Illustration by Brooke Hatfield

For the nearly non-current issue of the gung-ho print edition of Washington City Paper, I wrote about the focus on high school football that military recruiters have taken of late.

I’ve been intrigued by the recruiting tactics ever since I went to a homecoming game at my alma mater, Falls Church High, five years ago.

In the game program there was a full-page advertisement for the National Guard that had photos of men and women rescuing forest-fire and flood victims and handing out water bottles to children.

The copy in the ad, which was the only spot paid for by a non-local sponsor in the whole program, touted how sign-ups could get an “[u]p to $20,000 enlistment bonus” and “100 percent tuition assistance.”

The job description for National Guard troops was very exciting: “Whether they’re going up against hurricanes, floods, blizzards or wildfires, the National Guard is always the winning team.”

There wasn’t one image or word on the page related to weapons or war.

Only months earlier I’d read a report in The Washington Post that said 41 percent of U.S. military units in Iraq were National Guard units.
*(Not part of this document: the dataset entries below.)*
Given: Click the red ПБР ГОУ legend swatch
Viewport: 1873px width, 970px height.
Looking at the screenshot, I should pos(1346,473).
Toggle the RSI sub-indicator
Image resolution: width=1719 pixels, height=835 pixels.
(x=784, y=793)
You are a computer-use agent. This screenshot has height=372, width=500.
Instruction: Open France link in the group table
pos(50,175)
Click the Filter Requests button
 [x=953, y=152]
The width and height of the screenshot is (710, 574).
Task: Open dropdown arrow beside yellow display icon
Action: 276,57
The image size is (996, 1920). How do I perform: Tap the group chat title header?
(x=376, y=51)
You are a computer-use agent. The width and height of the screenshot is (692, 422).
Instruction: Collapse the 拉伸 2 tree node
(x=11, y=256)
Falls Church High is among the more culturally diverse schools in the entire country, and in Fairfax County falls in the lower end of the economic spectrum.

I surveyed the athletic departments of the more moneyed schools in the county, including Westfield and Langley, and found that the military didn’t bother taking out ads in the football programs at their games.

I recently talked to a teacher who works part-time at several high schools in D.C. and in Montgomery County.

He sees the recruiters working all the time at Wilson Senior High.

“Never at B-CC,” he told me.

Guess the rich kids aren’t as patriotic. What other answer could there be?